Everyone has heard about the recent outbreak of Canine Influenza in some show dogs in Texas and many pet owners are worried about their dog’s health. This virus is rare with sporadic outbreaks and is spread through respiratory drainage (coughing, sneezing, nasal drainage) through aerosol, direct transmission, or on objects such as toys, bedding, and other similar shared objects. The virus only survives for less than 1 week in the environment and is easily killed with bleach.
There is a 2-5 day incubation period after exposure and clinical signs appear 5-7 days after infection and last for up to 1 week. Less than 10% of dogs require hospitalization from their clinical signs and the majority of cases require supportive care and isolation.
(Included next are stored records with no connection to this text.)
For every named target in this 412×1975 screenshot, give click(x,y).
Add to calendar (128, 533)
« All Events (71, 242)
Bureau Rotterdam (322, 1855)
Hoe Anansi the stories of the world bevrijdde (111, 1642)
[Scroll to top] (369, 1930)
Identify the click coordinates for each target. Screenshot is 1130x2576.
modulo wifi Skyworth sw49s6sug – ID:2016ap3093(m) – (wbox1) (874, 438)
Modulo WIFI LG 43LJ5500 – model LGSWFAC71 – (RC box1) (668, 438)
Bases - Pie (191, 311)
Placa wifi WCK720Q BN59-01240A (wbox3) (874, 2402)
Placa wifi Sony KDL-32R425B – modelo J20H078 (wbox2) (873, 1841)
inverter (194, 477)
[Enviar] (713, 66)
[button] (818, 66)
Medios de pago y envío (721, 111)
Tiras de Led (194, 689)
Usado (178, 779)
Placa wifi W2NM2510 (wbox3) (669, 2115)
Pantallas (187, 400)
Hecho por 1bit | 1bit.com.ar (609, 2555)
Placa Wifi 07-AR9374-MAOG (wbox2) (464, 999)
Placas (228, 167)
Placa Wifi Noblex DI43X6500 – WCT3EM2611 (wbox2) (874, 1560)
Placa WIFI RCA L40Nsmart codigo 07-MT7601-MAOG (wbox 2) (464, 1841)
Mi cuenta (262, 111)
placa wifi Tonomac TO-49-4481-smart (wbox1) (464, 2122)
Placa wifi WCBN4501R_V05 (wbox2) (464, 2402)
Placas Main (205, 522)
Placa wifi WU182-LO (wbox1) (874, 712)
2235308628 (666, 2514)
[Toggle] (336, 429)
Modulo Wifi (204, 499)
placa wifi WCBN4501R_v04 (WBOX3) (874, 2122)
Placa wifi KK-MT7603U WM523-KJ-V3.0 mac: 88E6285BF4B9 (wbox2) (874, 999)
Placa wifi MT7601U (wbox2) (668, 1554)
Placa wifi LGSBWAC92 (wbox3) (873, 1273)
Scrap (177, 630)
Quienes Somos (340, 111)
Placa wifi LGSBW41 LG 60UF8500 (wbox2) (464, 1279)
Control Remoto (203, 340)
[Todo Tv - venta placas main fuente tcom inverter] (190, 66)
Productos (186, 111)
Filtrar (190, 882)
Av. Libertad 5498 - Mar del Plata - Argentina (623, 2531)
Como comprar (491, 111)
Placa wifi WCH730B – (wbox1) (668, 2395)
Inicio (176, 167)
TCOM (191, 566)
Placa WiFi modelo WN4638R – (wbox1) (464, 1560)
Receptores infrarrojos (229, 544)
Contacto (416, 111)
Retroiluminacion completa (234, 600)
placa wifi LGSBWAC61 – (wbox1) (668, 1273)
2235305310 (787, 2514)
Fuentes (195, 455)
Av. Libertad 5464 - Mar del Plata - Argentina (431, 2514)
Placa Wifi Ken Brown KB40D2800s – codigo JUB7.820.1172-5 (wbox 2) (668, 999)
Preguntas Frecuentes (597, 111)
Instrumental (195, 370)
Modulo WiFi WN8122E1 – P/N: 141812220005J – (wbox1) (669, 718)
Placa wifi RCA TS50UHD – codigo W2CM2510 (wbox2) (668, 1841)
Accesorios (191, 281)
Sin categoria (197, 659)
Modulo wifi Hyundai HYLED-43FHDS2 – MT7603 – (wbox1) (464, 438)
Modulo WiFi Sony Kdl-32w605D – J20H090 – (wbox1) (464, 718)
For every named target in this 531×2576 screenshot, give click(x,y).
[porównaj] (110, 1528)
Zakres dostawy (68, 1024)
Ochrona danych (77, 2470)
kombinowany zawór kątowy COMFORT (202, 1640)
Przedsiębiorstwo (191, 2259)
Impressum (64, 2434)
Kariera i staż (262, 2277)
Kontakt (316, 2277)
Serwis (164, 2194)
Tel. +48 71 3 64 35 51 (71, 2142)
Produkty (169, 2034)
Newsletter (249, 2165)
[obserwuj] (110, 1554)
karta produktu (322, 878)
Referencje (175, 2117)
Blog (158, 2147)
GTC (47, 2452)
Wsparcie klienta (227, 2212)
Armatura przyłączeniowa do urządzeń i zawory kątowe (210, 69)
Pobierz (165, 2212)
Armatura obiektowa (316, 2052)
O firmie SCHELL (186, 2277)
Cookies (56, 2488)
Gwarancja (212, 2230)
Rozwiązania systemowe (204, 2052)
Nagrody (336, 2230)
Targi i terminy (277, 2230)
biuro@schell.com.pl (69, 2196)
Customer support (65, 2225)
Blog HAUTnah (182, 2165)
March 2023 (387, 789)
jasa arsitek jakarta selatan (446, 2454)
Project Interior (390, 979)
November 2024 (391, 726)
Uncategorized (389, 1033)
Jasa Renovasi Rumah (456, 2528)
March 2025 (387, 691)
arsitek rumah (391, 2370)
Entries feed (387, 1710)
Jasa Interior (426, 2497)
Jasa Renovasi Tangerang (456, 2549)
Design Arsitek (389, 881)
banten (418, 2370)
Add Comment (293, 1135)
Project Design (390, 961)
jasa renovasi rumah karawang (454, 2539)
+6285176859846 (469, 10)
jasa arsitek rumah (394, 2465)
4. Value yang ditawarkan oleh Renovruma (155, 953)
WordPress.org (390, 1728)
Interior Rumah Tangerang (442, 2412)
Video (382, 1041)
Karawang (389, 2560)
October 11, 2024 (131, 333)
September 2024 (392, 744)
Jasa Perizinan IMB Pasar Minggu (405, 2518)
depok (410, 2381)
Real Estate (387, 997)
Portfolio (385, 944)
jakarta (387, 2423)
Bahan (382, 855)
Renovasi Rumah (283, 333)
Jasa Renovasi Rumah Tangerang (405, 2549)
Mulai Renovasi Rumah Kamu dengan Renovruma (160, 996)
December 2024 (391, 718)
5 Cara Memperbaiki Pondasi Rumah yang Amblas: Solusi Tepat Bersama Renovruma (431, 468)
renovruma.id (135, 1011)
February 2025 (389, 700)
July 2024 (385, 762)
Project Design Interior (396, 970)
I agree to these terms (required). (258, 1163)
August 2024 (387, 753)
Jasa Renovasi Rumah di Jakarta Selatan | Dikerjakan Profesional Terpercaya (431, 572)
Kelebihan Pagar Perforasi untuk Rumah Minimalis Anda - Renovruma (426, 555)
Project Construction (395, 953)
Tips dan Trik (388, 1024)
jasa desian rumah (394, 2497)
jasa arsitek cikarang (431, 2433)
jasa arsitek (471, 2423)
Control of the virus relies on reducing the spread between dogs. The most effective way to do this is to isolate your dog from dogs that are in the high risk category. Dogs in the high risk category are dogs that have been in the affected area of the country in the last 7-10 days and have been to any activity where dogs co-mingle (boarding, dog parks, dog sports). We recommend vaccinating only for dogs that are in contact with affected facililties or affected dogs. Overall, this is a uncommon disease with sporadic outbreaks. Currently, there are no local cases in our area and we do not recommend the vaccine for dogs unless they are going to affected areas, or coming in contact with dogs from the affected areas.